> On Apr 13, 2017, at 3:56 AM, Andrew Hart via swift-evolution
> <[email protected]> wrote:
>
> Recently I’ve been considering the lack of safety around array indexes. Swift
> is designed with safety in mind, so this example would not compile:
>
> var myString: String? = “hello”
> myString.append(“ world!”)
>
> The string is optional, not guaranteed to exist, so the last line requires a
> “!” to force-unwrap it.
>
>
>
> public func tableView(_ tableView: UITableView, numberOfRowsInSection
> section: Int) -> Int {
> let section = self.sections[section]
>
> return section.items.count
> }
>
> In this example, we could provide a section number that goes beyond the
> bounds of the self.sections array, without any warning.
>
> My suggestion is perhaps arrays should by default return an optional when
> given an index, and of course they’d support forced-unwrapping too.

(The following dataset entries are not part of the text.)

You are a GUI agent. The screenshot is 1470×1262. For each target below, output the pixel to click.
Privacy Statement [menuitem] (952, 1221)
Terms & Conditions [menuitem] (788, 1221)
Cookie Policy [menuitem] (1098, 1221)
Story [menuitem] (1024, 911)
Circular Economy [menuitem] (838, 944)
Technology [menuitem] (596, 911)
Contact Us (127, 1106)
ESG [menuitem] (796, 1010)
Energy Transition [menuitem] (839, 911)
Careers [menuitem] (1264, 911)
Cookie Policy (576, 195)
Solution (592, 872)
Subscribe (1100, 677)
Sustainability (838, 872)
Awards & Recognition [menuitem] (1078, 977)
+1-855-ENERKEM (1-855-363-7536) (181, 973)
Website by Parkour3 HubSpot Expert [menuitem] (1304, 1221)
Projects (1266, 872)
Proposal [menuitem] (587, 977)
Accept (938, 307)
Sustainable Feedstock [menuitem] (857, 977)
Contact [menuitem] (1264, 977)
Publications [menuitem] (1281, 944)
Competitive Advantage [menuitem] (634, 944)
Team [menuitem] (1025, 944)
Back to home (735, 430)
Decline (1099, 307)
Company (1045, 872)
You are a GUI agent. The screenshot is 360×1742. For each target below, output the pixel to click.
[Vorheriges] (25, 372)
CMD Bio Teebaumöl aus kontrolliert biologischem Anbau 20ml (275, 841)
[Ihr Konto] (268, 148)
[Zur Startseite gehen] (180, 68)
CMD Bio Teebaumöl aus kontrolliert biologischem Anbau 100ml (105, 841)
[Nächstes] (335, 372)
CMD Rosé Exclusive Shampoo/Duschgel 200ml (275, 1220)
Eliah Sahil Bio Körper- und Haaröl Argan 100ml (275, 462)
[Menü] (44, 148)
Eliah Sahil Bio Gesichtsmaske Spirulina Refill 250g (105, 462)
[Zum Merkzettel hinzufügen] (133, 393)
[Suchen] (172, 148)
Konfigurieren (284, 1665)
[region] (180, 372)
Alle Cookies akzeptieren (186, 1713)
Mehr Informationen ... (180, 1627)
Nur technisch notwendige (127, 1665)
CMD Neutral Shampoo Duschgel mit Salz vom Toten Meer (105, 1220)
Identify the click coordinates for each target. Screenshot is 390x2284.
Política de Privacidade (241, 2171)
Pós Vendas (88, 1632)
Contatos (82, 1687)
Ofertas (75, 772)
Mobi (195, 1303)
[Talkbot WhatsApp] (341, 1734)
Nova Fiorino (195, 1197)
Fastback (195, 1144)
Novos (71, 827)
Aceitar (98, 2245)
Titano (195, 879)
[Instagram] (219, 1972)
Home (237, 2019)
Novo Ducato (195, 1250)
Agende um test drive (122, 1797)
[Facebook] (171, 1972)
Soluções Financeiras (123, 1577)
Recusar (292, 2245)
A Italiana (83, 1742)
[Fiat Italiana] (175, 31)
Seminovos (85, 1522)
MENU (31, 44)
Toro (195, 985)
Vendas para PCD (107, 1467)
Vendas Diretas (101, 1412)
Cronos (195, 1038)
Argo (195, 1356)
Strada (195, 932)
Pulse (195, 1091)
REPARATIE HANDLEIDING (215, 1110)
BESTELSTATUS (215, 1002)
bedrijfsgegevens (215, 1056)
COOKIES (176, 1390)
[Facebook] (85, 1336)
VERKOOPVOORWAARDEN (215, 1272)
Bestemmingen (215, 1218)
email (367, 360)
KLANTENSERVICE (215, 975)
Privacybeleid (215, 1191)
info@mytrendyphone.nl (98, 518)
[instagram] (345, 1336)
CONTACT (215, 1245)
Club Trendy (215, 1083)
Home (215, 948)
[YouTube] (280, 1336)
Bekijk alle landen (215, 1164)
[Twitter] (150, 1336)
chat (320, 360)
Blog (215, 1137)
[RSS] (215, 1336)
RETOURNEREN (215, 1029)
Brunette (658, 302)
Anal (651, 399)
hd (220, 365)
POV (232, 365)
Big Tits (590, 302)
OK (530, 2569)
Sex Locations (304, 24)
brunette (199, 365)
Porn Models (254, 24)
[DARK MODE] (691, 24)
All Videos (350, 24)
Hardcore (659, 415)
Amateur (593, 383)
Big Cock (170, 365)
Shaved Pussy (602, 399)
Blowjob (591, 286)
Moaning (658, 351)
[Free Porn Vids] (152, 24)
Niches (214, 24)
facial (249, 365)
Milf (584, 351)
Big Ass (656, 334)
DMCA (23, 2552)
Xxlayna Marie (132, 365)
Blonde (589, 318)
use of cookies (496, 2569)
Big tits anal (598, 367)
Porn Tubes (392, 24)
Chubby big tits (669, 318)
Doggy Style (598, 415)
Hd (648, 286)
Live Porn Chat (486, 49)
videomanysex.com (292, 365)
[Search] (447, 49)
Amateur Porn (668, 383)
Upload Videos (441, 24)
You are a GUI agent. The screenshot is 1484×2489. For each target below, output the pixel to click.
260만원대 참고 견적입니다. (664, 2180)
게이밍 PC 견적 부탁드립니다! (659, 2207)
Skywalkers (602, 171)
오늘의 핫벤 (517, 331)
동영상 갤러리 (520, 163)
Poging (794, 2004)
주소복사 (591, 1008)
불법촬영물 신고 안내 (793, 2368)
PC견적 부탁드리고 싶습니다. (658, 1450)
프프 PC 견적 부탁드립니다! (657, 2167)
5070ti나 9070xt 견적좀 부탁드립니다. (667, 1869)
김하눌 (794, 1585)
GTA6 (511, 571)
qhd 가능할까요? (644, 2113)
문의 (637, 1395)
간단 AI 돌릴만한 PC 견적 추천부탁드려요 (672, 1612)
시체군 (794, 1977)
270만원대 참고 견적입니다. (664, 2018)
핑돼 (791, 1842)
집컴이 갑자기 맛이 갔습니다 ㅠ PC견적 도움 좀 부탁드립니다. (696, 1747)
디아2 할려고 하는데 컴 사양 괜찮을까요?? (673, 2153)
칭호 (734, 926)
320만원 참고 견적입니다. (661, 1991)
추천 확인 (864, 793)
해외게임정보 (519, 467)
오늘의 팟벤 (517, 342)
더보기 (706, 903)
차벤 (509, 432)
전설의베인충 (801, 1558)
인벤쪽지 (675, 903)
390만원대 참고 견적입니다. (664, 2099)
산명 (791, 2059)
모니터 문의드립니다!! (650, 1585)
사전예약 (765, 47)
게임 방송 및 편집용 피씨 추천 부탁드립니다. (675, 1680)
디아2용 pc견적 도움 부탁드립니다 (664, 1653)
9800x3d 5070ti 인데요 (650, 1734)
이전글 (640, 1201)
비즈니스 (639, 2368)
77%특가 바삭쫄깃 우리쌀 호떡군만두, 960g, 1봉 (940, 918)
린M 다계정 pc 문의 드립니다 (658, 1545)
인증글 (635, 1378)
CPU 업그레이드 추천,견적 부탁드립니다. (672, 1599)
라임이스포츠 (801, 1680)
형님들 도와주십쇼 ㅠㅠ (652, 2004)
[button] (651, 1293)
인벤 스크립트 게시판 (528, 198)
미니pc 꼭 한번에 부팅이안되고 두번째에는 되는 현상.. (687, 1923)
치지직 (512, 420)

So you
> could then do this:
>
> let section = self.sections[section]
> if section == nil {
> return 0
> } else {
> return section!.items.count
> }
>
> Or you could do this:
>
> let section = self.sections[section]!
>
> return section.items.count
>
> Of course this would be less convenient in a lot of cases, but this is the 1
> place where apps seem to encounter a crash, crashing for the same reason
> that’s especially avoided across most of the rest of Swift.
My understanding is that we need the current behavior to meet performance
goals. We’ve discussed adding a “safe” subscript before, but the discussion
usually fizzles out when no clear winner for the argument label emerges.